This month, the senior thought leader at the Value Forward Network looks at calculating sales quotas. Working with a vast number of technology and manufacturing companies, I've witnessed companies using each one of these ten methods to calculate quota. What method does your firm use? Is your sales quota wrong?

Sincerely


Rick Erling
Editor - The CxO News

www.thecxonews.com

editor@thecxonews.com
Dallas, Texas
(972) 727-6880

 



Is Your Sales Quota Wrong?

by Paul DiModica, Editor, BDM News

 

Several months ago, I held a conversation with a company where the VP of Operations and the CFO determined the sales quota for the sales force. The VP of Ops calculated their department's overhead, then added a 40% gross margin to that number and that became the sales department's annual goal. Then, they took this number and divided it by the number of salespeople they thought they could afford. Voila! Like magic, they had a sales quota for the sales team.

This impractical and unscientific quota determination happens over and over again. More times than not, the sales quota is created based on commitments to investors, bankers or Wall Street, combined with the accounting department's perception of what the cost of sales should be.

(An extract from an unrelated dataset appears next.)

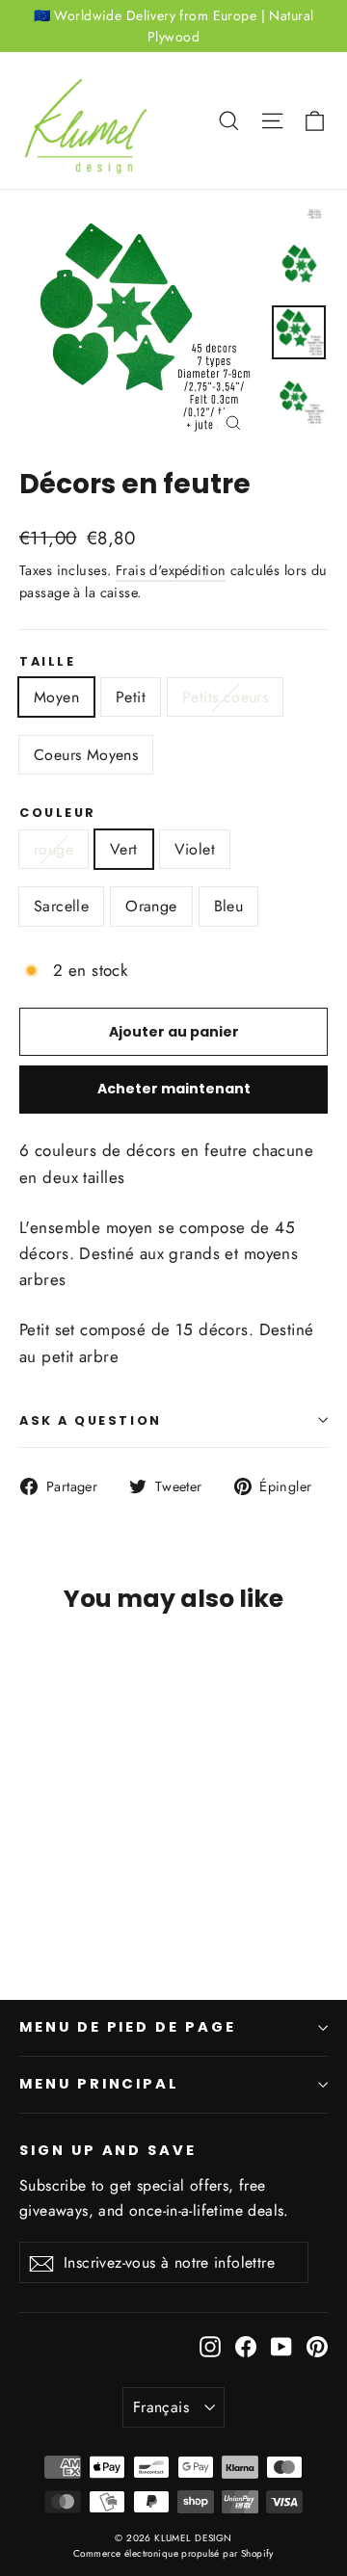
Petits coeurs (225, 697)
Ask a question (90, 1420)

The short-term losers are the sales reps as they struggle to make their monthly numbers. The long-term losers are the companies and their internal departments because they have budgets and business models based on this fabricated sales quota.

Here are the top ten most common methods firms currently use to calculate their sales quotas:

  1. Last year's territory sales numbers;
  2. The cost of the salesperson times a multiplier (sales costs x 3);
  3. The cost of corporate General Administrative (G and A) plus a gross margin;
  4. Revenue goals committed to Wall Street or VC's;
  5. The total of the VP of Sales department's goals divided by the number of salespeople;
  6. The salesperson's success the previous year;
  7. An imaginary compensation number that was sold to the salesperson as their salary potential if they hit 100% quota;
  8. What the trade press says is the annual growth rate for this year (up 12%, quotas are up 12%);
  9. The VP of Sales' experiences at other companies; or
  10. A percentage of what the top salesperson did in their territory.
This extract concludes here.